◆ Selected text:
= = = =

# are whites tree frogs quite intelligent?



## twydell (Jul 29, 2008)

i always thought they where very dumb.
i noticed yesterday when i fed my pair, 1 of them kept like hearding 2 crickets in the corner, and as soon as they where close enough he leaped and caught both of them at the same time!!! i was like wtf!!!!!!!


----------



## jennlovesfrogs (Jan 22, 2009)

I think they do have intelligence! mine know that come evening, sit at the bottom, stare at me for long enough and you get food! LOL


----------



## andaroo (Nov 14, 2008)

While they have a some what dopey expression I think they are quite intelligent. I got one of my little ones out the other day and put it on a paper towel on my bed and put my hand out like a high 5 about 1ft away and a few seconds later it looked up and jumped to my hand, I put it back on the bed and it kept doing it about 5 times in a row :lol2:


----------



## TheToad888 (Dec 18, 2008)

Yeah whites are quite intelligent! Not dumb at all.


----------



## Darbz (Mar 22, 2009)

= = = =

◆ Tasks and exercises:
(a) Reproduce word for word the passage of the White's tree frog thread from "## twydell (Jul" up to and including "(Jan 22, 2009)".
(b) Write the next part of the forum thread about White's tree frog intelligence, picking up right after its final line.

◆ Material provided:

= = = =

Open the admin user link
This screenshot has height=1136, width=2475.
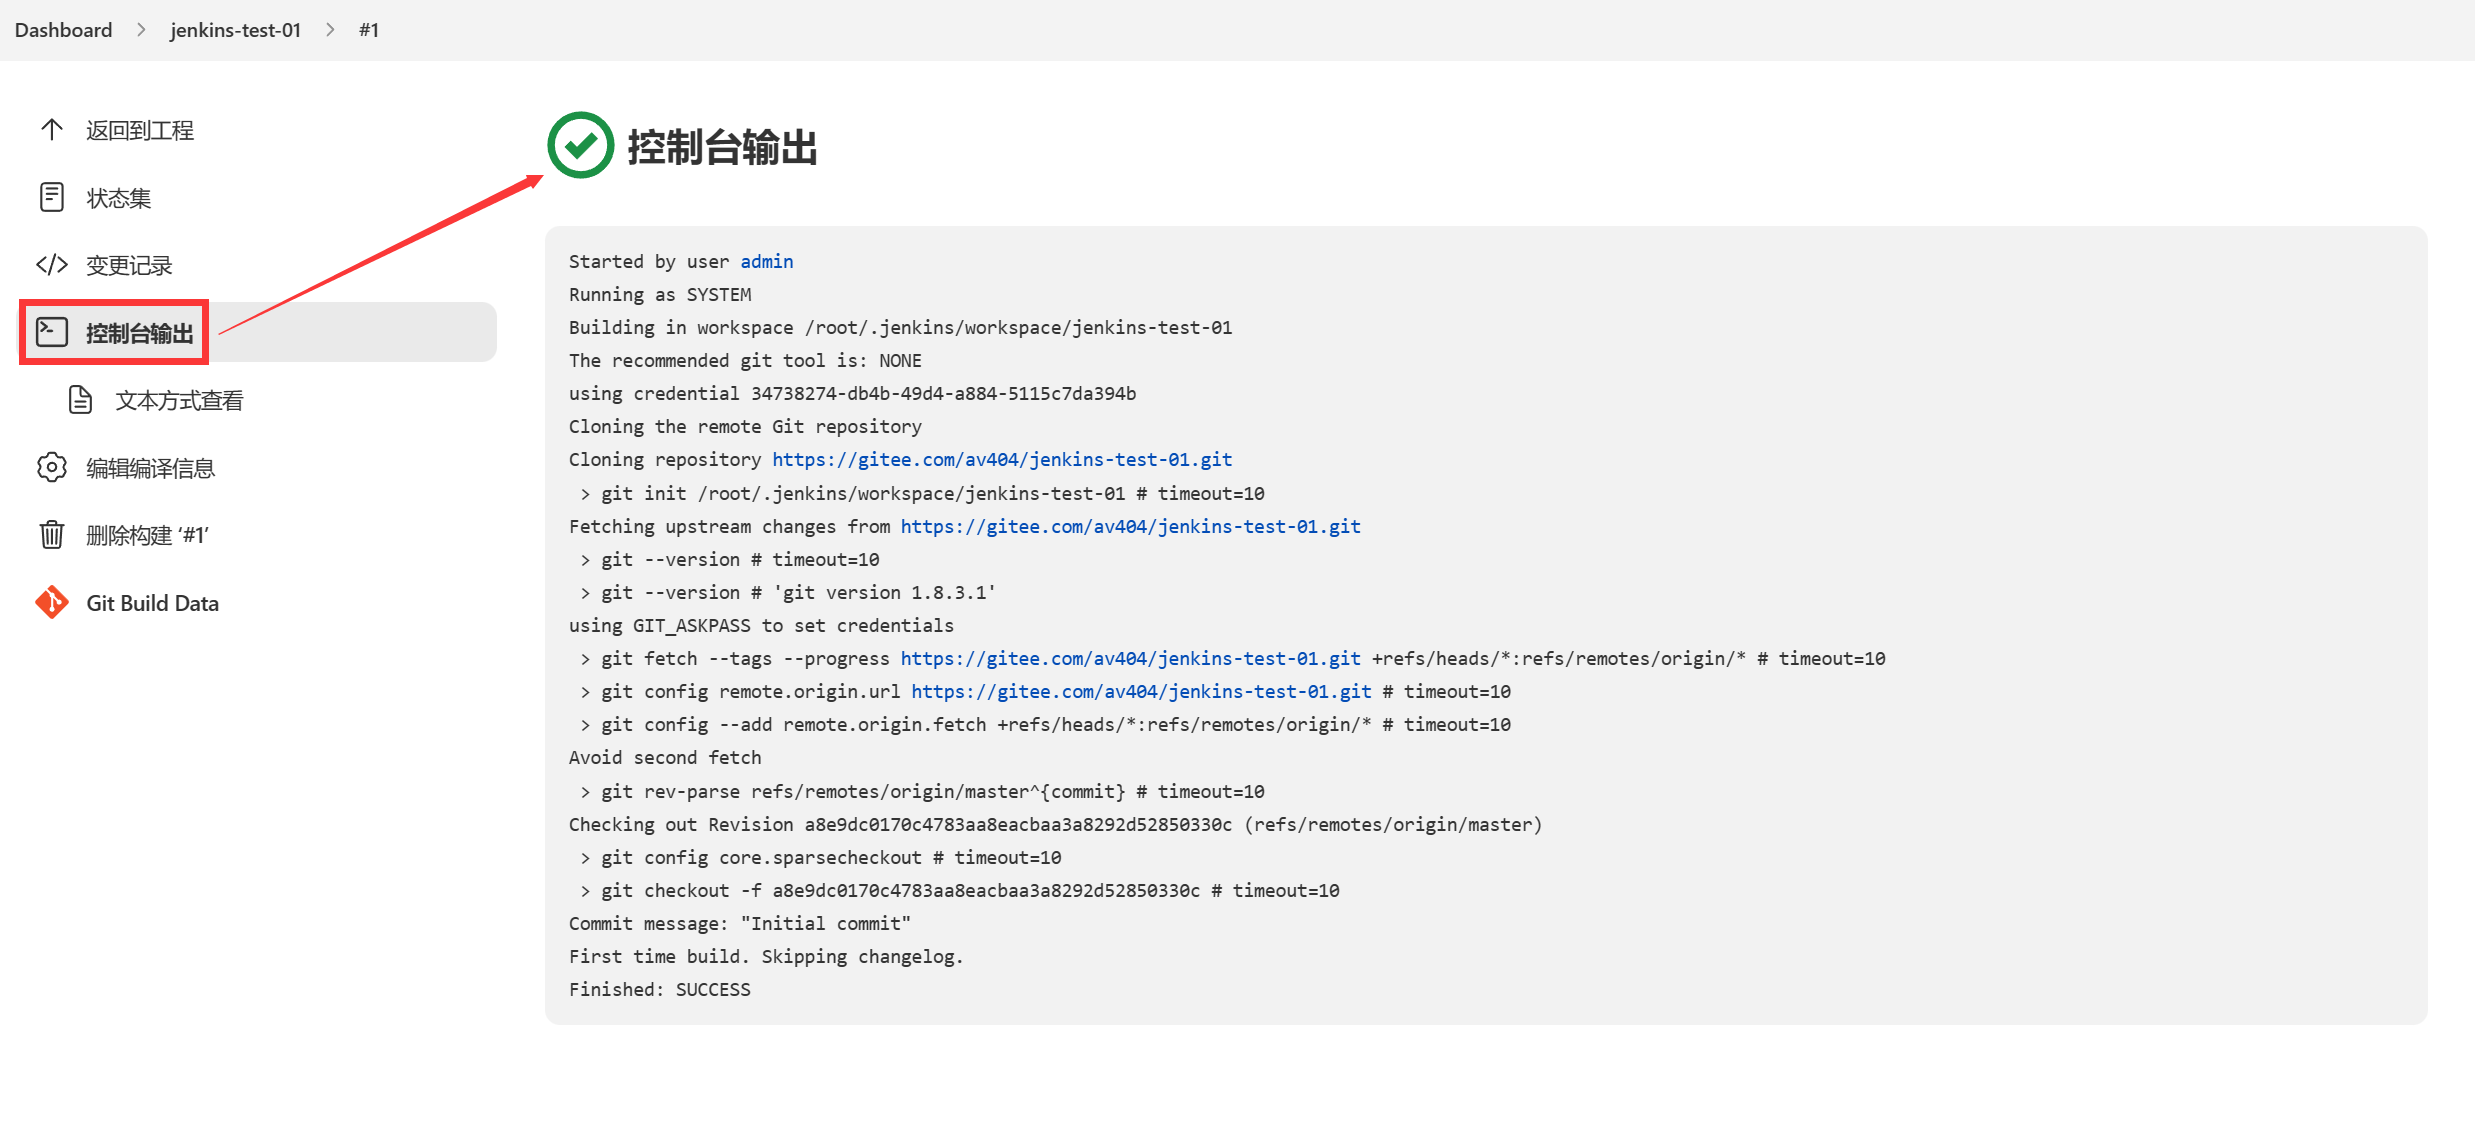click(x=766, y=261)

= = = =

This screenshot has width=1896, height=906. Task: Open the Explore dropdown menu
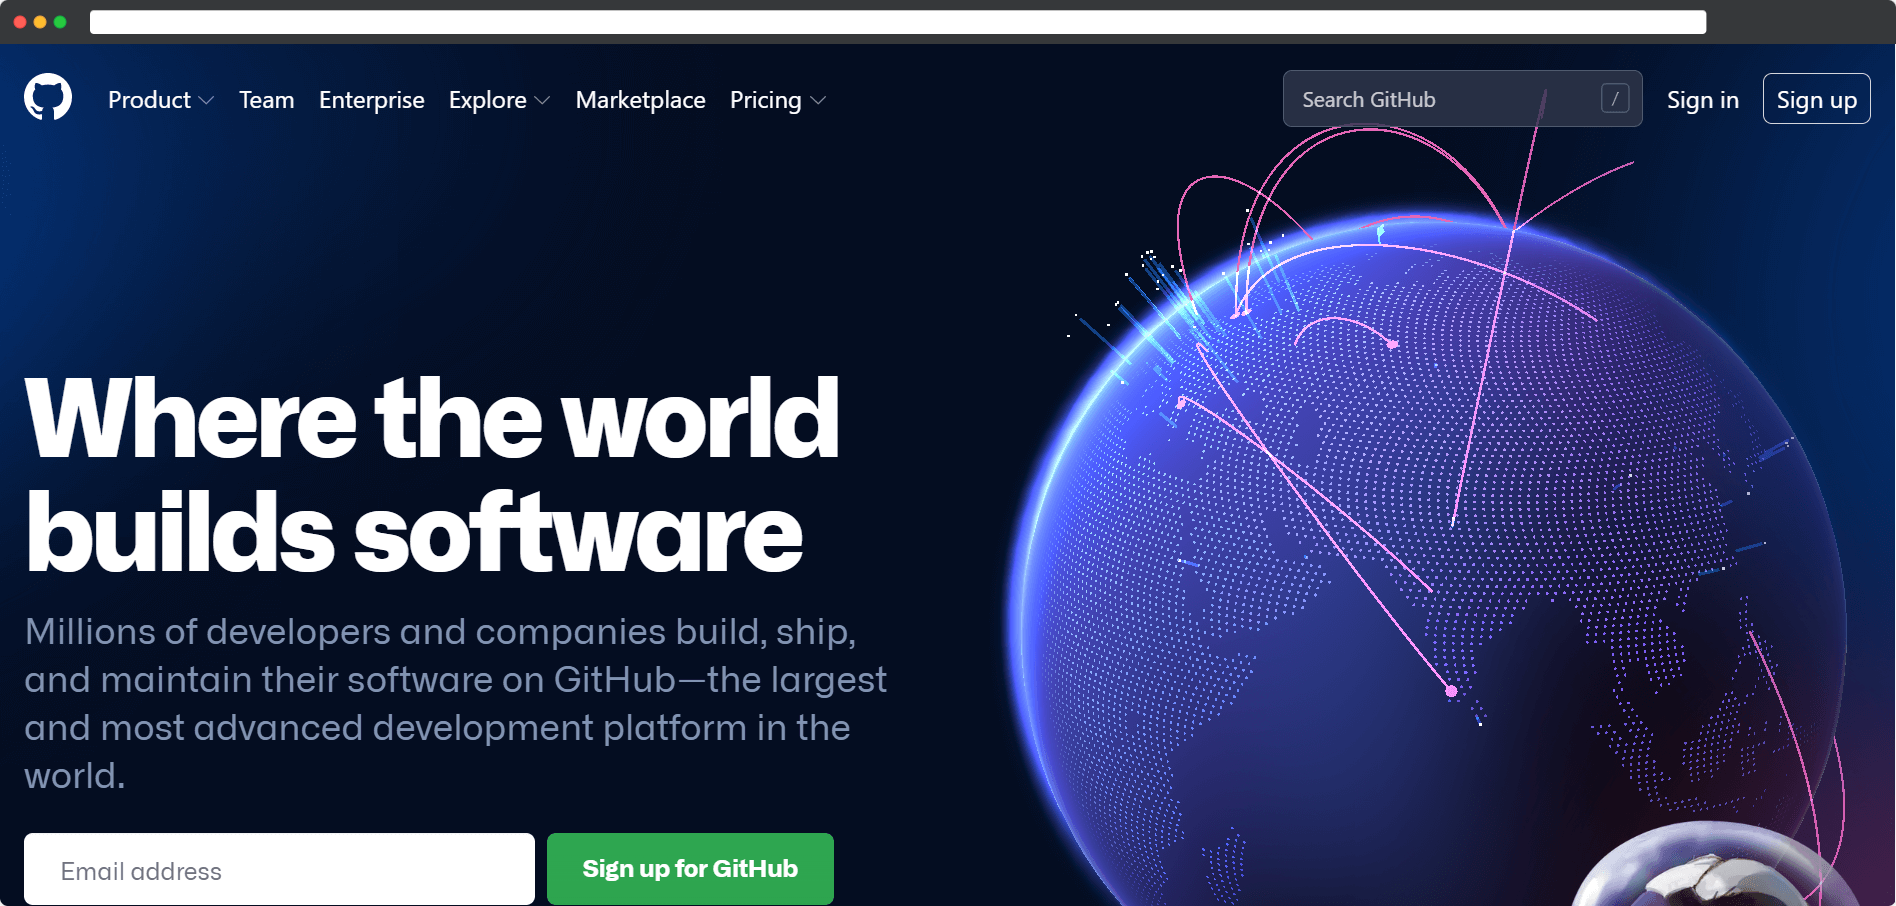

= = = =

◆ Expected answers:
(a)
## twydell (Jul 29, 2008)

i always thought they where very dumb.
i noticed yesterday when i fed my pair, 1 of them kept like hearding 2 crickets in the corner, and as soon as they where close enough he leaped and caught both of them at the same time!!! i was like wtf!!!!!!!


----------



## jennlovesfrogs (Jan 22, 2009)

(b)
I wound't say that any amphibians are 'intelligent' in the same way as humans (supposedly) are

But they certainly have learned behaviours and can be conditioned to perform certain actions. They have a different brain to us so whilst they don't have our higer brain functions they still learn and adapt to changing environments..

But..yes. They are more intelligent than some people I deal with..:lol2:


----------



## RepBex (Jan 17, 2008)

i think they have some brains behind them 

we have a few at my college that know if they sit on one plant they can jump clear out the viv when u change the water lol so funny when someone is in the way lol


----------



## jennlovesfrogs (Jan 22, 2009)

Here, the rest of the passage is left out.